En este sentido, para la ganancia de fuerza máxima, el esfuerzo deberá ser máximo entre 3” y 8”, sin que exista en absoluto movimiento pero si máxima expresión de fuerza (las sentadillas o medias sentadillas son muy útiles en este sentido). Este tipo de trabajos conviene combinarlos con trabajos de fuerza explosiva, pues existen transferencias positivas del primero sobre el segundo, algo que nos vendrá muy bien, pues es otra manifestación de la fuerza que debemos trabajar para la ejecución de saltos, acrobacias, etc; para ello, realizar ejercicios de extensión de piernas con cargas ligeras (entorno al 30% de una RM – repetición máxima –) y todo tipo de multisaltos.

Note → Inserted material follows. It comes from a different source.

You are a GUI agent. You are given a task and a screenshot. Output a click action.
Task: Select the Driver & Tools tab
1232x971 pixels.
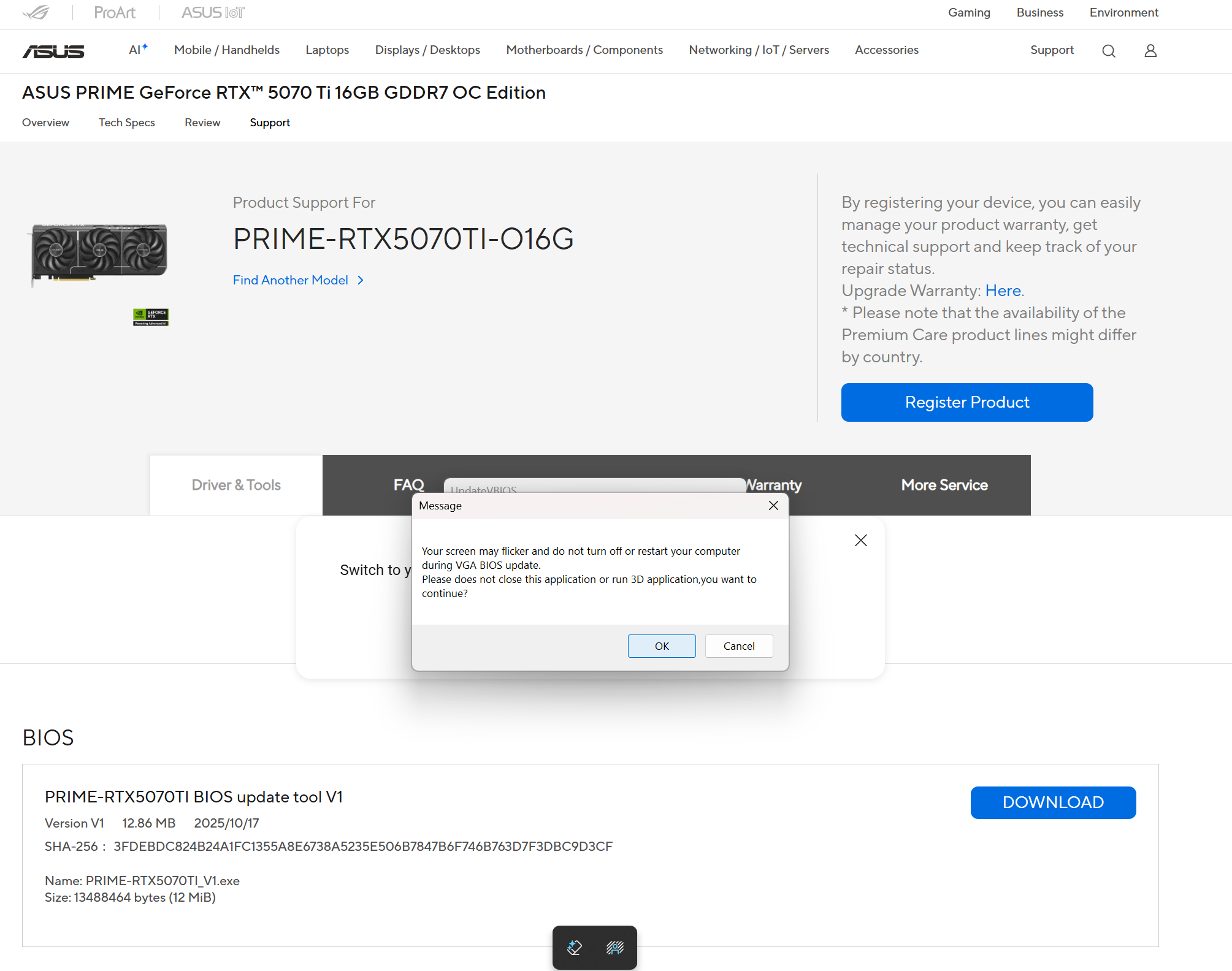tap(236, 485)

3ª fase: Aumentar la resistencia a la fuerza isométrica submáxima, es decir, sería un trabajo similar al anterior en isometría pero con cargas que sí podamos mover en este caso, por lo que, pese a que podamos movernos, mantendremos la posición en la que queremos ganar fuerza un tiempo determinado (se puede hacer al fallo, hasta que la carga nos venza – ¡precaución! –, o en series submáximas, sin llegar al fallo muscular, buscando repeticiones con recuperación incompleta). Todos los trabajos de coordinación y de fuerza elástico-explosiva (multisaltos con lastres muy ligeros, ejercicios en los que exista ciclo de estiramiento y acortamiento de la musculatura en general) que hagamos en esta fase, deberán preceder a los de resistencia a la fuerza isométrica, para no desvirtuar la calidad del trabajo ni la ejecución de los mismos.

El resto de trabajos comentados en la preparación común para ambas modalidades, como el fortalecimiento del tren superior, flexibilidad, etc…, no deberemos descuidarlo durante la temporada, para mantener un buen tono general, aunque el trabajo principal se deberá centrar en lo anteriormente expuesto.

Por último, un trabajo de vital importancia, que no lleva mucho tiempo (con 30´ semanales será suficiente) y de gran eficacia para la prevención de lesiones, es el de propiocepción, sobre todo a nivel de rodilla, articulación muy solicitada en esta práctica deportiva. Consiste en realizar ejercicios en los que busquemos equilibrios y desequilibrios provocados o involuntarios sobre una superficie inestable, de modo que “eduquemos” a nuestras rodillas a reaccionar ante un imprevisto, volviendo por si solas a una posición más estable que la provocada.

Los trabajos sobre platillos, pelotas y cintas de equilibrio son muy recomendables en este sentido.

CONCLUSIONES

En este artículo hemos visto cómo, pese a ser dos disciplinas de montaña y nieve, tienen aspectos que en su misma naturaleza las hacen diferentes, lo que repercute en preparaciones físicas diferenciadas para cada una, ya que las solicitaciones físicas (tanto a nivel energético como muscular) son distintas.

Sin embargo, una entrenamiento de base preparatorio para encaminarnos después hacia un planteamiento más específico dependiendo de la disciplina que elijamos, también tiene cabida, al igual que usar dicha preparación general para, sin llegar a especializarnos en una sola modalidad (algo que nos permitiría alcanzar un mayor rendimiento, por otro lado), poder combinar posteriormente, en cierta medida, entrenamientos orientados a una mejora más lenta pero multilateral en ambas especialidades.

Esta opción nos aportará una preparación física “válida” en ambas disciplinas, pese a que nos limitará si lo que queremos es hacer actividades extremas en una sola de ellas. Los gustos, inquietudes y objetivos personales son los que deberán definir qué opción escogemos…, oferta de material “mixto” para la práctica de ambas modalidades no falta.

Respeta el monte y disfruta en él de tu deporte/s preferidos.